Plusieurs grands pays, dont la France, s'opposent à l'accord. Ce mercredi, Emmanuel Macron a assuré qu'il s'opposerait "de manière très ferme" s'il y avait "une volonté de passage en force de la part des instances européennes". Pour lui, il n'y avait pas suffisamment de visibilité sur "les trois conditions demandées : les mesures miroir, la clause de sauvegarde et les contrôles".
Paris cherche également à obtenir un soutien pour reporter le vote à l'année prochaine, ce qui, selon les partisans de l'accord, pourrait le faire échouer et compromettre gravement la position de l'Union européenne en Amérique du Sud et dans le reste du monde.

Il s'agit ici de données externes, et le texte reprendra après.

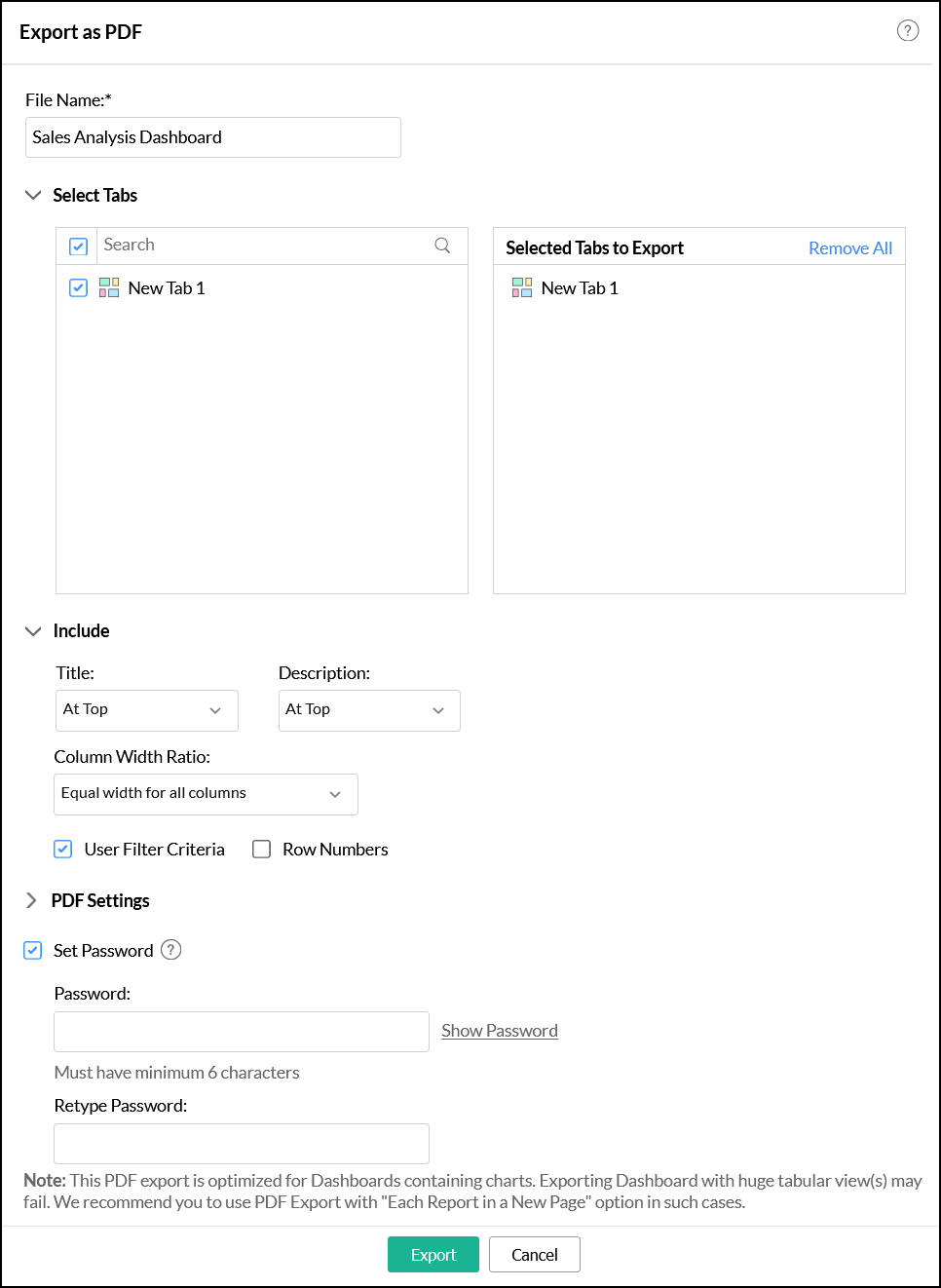The width and height of the screenshot is (941, 1288).
Task: Expand PDF Settings
Action: 31,900
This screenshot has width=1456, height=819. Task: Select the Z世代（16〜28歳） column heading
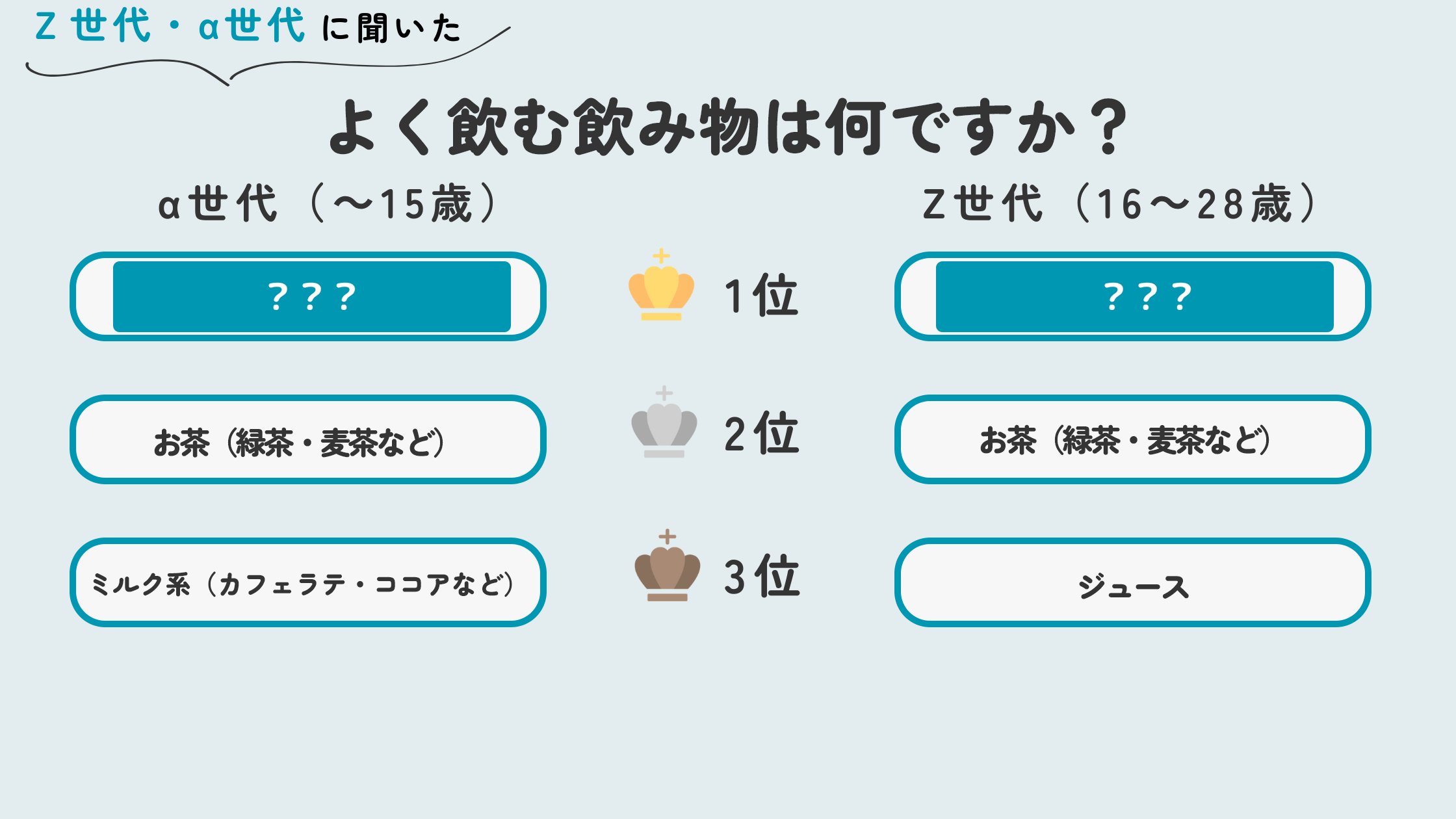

De son côté, l'Italie s'est imposée comme le faiseur de roi, la France ayant besoin de son soutien pour constituer une majorité de blocage et faire échouer le projet. Ce mercredi, la cheffe du gouvernement italien Giorgia Meloni a estimé que la signature de l'accord est "prématurée". "Il est nécessaire d'attendre que le paquet de mesures supplémentaires visant à protéger le secteur agricole soit finalisé, expliqué et discuté avec nos agriculteurs", a-t-elle assuré.
Crédibilité de l'UE
La crédibilité de l'UE à façonner sa politique étrangère est en jeu dans ces deux dossiers, alors que le bloc est confronté à une administration Trump plus agressive qui poursuit une politique commerciale et étrangère "America first" (l'Amérique d'abord).
Dans son discours, Ursula von der Leyen a abordé le récent pivot des États-Unis sur son approche de l'Europe. "Nous, Européens, ne pouvons pas nous permettre de laisser les visions du monde des autres nous définir. Aucun d'entre nous ne devrait être choqué par ce que les autres disent de l'Europe. Mais permettez-moi de dire que ce ne serait pas la première fois que des hypothèses sur l'Europe se révèlent obsolètes", a-t-elle assuré.
"Et ce ne serait pas la première fois que l'on se rendrait compte que l'ordre mondial de l'après-guerre est en train de changer au point d'en être méconnaissable", a-t-elle ajouté.
Cette déclaration fait suite à la publication d’une stratégie de sécurité nationale américaine particulièrement sévère, qui met en garde contre un "déclin civilisationnel" imminent de l’Europe. Peu après, le président Donald Trump a qualifié le continent d’ensemble de "nations en déliquescence", dirigées par des responsables politiques "faibles".
Mardi dernier, le représentant de Donald Trump pour le commerce, Jamieson Greer, a lancé une nouvelle attaque contre les réglementations numériques de l'UE, accusant l'Union et ses États membres d'imposer "des poursuites judiciaires, des taxes, des amendes et des directives discriminatoires et harcelantes contre les fournisseurs de services américains".
Un porte-parole de l'UE a répondu que les règles européennes "s'appliquent de manière égale et équitable à toutes les entreprises opérant dans l'UE". "Ces règles garantissent des conditions de concurrence sûres, justes et équitables dans l'UE, conformément aux attentes de nos citoyens", a ajouté le porte-parole.